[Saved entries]
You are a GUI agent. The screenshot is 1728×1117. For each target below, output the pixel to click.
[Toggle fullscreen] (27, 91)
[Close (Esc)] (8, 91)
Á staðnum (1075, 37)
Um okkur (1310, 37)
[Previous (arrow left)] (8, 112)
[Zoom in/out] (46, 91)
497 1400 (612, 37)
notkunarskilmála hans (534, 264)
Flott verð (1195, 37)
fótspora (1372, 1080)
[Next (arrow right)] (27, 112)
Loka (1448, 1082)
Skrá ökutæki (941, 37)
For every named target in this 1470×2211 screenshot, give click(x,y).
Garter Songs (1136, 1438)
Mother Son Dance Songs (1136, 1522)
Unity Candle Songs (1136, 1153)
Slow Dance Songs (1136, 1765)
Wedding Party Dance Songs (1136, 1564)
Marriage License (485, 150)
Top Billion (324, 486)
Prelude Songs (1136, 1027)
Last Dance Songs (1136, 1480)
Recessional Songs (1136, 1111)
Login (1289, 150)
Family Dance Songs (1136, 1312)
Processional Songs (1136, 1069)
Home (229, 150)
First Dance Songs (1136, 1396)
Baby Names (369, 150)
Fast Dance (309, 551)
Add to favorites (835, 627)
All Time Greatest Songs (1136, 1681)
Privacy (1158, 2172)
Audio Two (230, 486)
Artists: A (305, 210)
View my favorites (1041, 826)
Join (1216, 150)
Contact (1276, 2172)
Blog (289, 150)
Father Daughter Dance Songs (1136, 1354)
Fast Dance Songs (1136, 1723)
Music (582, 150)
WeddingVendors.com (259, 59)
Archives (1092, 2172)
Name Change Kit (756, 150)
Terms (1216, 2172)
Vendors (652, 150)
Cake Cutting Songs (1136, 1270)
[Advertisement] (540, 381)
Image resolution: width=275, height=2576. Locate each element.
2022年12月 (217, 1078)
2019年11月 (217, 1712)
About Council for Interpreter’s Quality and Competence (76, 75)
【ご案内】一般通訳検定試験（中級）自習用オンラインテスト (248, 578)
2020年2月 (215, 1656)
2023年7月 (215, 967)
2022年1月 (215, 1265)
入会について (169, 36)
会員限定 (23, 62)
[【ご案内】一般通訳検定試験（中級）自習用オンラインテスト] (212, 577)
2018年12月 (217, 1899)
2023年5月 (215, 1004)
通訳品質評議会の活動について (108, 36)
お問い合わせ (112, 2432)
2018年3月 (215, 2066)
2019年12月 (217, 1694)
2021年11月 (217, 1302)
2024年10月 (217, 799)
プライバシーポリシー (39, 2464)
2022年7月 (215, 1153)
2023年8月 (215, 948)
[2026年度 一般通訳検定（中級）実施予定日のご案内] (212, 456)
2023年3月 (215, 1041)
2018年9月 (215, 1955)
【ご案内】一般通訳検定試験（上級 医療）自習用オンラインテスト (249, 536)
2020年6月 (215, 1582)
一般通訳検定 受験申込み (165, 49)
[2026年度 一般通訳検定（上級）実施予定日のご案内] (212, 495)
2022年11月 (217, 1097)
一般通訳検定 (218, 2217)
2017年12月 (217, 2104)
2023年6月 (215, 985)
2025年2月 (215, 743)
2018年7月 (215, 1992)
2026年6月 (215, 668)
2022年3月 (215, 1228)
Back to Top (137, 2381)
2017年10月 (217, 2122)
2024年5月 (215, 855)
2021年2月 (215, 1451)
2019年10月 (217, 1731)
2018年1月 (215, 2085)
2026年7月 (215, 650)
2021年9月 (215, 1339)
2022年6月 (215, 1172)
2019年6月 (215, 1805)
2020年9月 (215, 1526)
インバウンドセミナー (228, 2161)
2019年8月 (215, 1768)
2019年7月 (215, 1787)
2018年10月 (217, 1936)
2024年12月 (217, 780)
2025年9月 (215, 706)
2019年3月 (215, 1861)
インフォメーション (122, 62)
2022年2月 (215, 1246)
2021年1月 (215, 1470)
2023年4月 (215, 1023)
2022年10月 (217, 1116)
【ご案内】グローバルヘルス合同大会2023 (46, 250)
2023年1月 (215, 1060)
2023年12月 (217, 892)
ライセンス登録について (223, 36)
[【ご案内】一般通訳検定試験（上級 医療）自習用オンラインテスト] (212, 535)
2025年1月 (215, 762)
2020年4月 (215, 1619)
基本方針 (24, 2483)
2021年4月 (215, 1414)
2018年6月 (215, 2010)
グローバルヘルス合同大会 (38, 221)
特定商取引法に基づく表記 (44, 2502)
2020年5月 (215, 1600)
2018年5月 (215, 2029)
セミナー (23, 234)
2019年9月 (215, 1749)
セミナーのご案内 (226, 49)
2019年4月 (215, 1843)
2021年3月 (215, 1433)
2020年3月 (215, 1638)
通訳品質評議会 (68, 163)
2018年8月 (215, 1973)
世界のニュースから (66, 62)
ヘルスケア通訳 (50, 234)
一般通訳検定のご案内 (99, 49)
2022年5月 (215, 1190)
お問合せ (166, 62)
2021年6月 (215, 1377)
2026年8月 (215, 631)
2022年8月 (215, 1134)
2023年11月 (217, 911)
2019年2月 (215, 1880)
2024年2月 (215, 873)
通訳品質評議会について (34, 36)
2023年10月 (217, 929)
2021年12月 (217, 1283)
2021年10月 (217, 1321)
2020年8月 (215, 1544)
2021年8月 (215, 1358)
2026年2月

**EXERCISE DETAILS**
Each record must be repeated exactly as it is.

**EXERCISE SOLUTION**
You are a GUI agent. The screenshot is 1728×1117. For each target below, output the pixel to click.
[Toggle fullscreen] (27, 91)
[Close (Esc)] (8, 91)
Á staðnum (1075, 37)
Um okkur (1310, 37)
[Previous (arrow left)] (8, 112)
[Zoom in/out] (46, 91)
497 1400 (612, 37)
notkunarskilmála hans (534, 264)
Flott verð (1195, 37)
fótspora (1372, 1080)
[Next (arrow right)] (27, 112)
Loka (1448, 1082)
Skrá ökutæki (941, 37)
For every named target in this 1470×2211 screenshot, give click(x,y).
Garter Songs (1136, 1438)
Mother Son Dance Songs (1136, 1522)
Unity Candle Songs (1136, 1153)
Slow Dance Songs (1136, 1765)
Wedding Party Dance Songs (1136, 1564)
Marriage License (485, 150)
Top Billion (324, 486)
Prelude Songs (1136, 1027)
Last Dance Songs (1136, 1480)
Recessional Songs (1136, 1111)
Login (1289, 150)
Family Dance Songs (1136, 1312)
Processional Songs (1136, 1069)
Home (229, 150)
First Dance Songs (1136, 1396)
Baby Names (369, 150)
Fast Dance (309, 551)
Add to favorites (835, 627)
All Time Greatest Songs (1136, 1681)
Privacy (1158, 2172)
Audio Two (230, 486)
Artists: A (305, 210)
View my favorites (1041, 826)
Join (1216, 150)
Contact (1276, 2172)
Blog (289, 150)
Father Daughter Dance Songs (1136, 1354)
Fast Dance Songs (1136, 1723)
Music (582, 150)
WeddingVendors.com (259, 59)
Archives (1092, 2172)
Name Change Kit (756, 150)
Terms (1216, 2172)
Vendors (652, 150)
Cake Cutting Songs (1136, 1270)
[Advertisement] (540, 381)
Image resolution: width=275, height=2576. Locate each element.
2022年12月 (217, 1078)
2019年11月 (217, 1712)
About Council for Interpreter’s Quality and Competence (76, 75)
【ご案内】一般通訳検定試験（中級）自習用オンラインテスト (248, 578)
2020年2月 (215, 1656)
2023年7月 (215, 967)
2022年1月 (215, 1265)
入会について (169, 36)
会員限定 (23, 62)
[【ご案内】一般通訳検定試験（中級）自習用オンラインテスト] (212, 577)
2018年12月 (217, 1899)
2023年5月 (215, 1004)
通訳品質評議会の活動について (108, 36)
お問い合わせ (112, 2432)
2018年3月 (215, 2066)
2019年12月 (217, 1694)
2021年11月 (217, 1302)
2024年10月 (217, 799)
プライバシーポリシー (39, 2464)
2022年7月 (215, 1153)
2023年8月 (215, 948)
[2026年度 一般通訳検定（中級）実施予定日のご案内] (212, 456)
2023年3月 (215, 1041)
2018年9月 (215, 1955)
【ご案内】一般通訳検定試験（上級 医療）自習用オンラインテスト (249, 536)
2020年6月 (215, 1582)
一般通訳検定 受験申込み (165, 49)
[2026年度 一般通訳検定（上級）実施予定日のご案内] (212, 495)
2022年11月 (217, 1097)
一般通訳検定 (218, 2217)
2017年12月 (217, 2104)
2023年6月 (215, 985)
2025年2月 (215, 743)
2018年7月 (215, 1992)
2026年6月 (215, 668)
2022年3月 (215, 1228)
Back to Top (137, 2381)
2017年10月 (217, 2122)
2024年5月 (215, 855)
2021年2月 (215, 1451)
2019年10月 (217, 1731)
2018年1月 (215, 2085)
2026年7月 (215, 650)
2021年9月 (215, 1339)
2022年6月 (215, 1172)
2019年6月 (215, 1805)
2020年9月 (215, 1526)
インバウンドセミナー (228, 2161)
2019年8月 (215, 1768)
2019年7月 (215, 1787)
2018年10月 (217, 1936)
2024年12月 (217, 780)
2025年9月 (215, 706)
2019年3月 (215, 1861)
インフォメーション (122, 62)
2022年2月 (215, 1246)
2021年1月 (215, 1470)
2023年4月 (215, 1023)
2022年10月 (217, 1116)
【ご案内】グローバルヘルス合同大会2023 (46, 250)
2023年1月 (215, 1060)
2023年12月 (217, 892)
ライセンス登録について (223, 36)
[【ご案内】一般通訳検定試験（上級 医療）自習用オンラインテスト] (212, 535)
2025年1月 (215, 762)
2020年4月 (215, 1619)
基本方針 (24, 2483)
2021年4月 (215, 1414)
2018年6月 (215, 2010)
グローバルヘルス合同大会 (38, 221)
特定商取引法に基づく表記 (44, 2502)
2020年5月 (215, 1600)
2018年5月 (215, 2029)
セミナー (23, 234)
2019年9月 (215, 1749)
セミナーのご案内 (226, 49)
2019年4月 (215, 1843)
2021年3月 (215, 1433)
2020年3月 (215, 1638)
通訳品質評議会 (68, 163)
2018年8月 (215, 1973)
世界のニュースから (66, 62)
ヘルスケア通訳 (50, 234)
一般通訳検定のご案内 (99, 49)
2022年5月 (215, 1190)
お問合せ (166, 62)
2021年6月 (215, 1377)
2026年8月 (215, 631)
2022年8月 (215, 1134)
2023年11月 (217, 911)
2019年2月 (215, 1880)
2024年2月 (215, 873)
通訳品質評議会について (34, 36)
2023年10月 (217, 929)
2021年12月 (217, 1283)
2021年10月 (217, 1321)
2020年8月 (215, 1544)
2021年8月 (215, 1358)
2026年2月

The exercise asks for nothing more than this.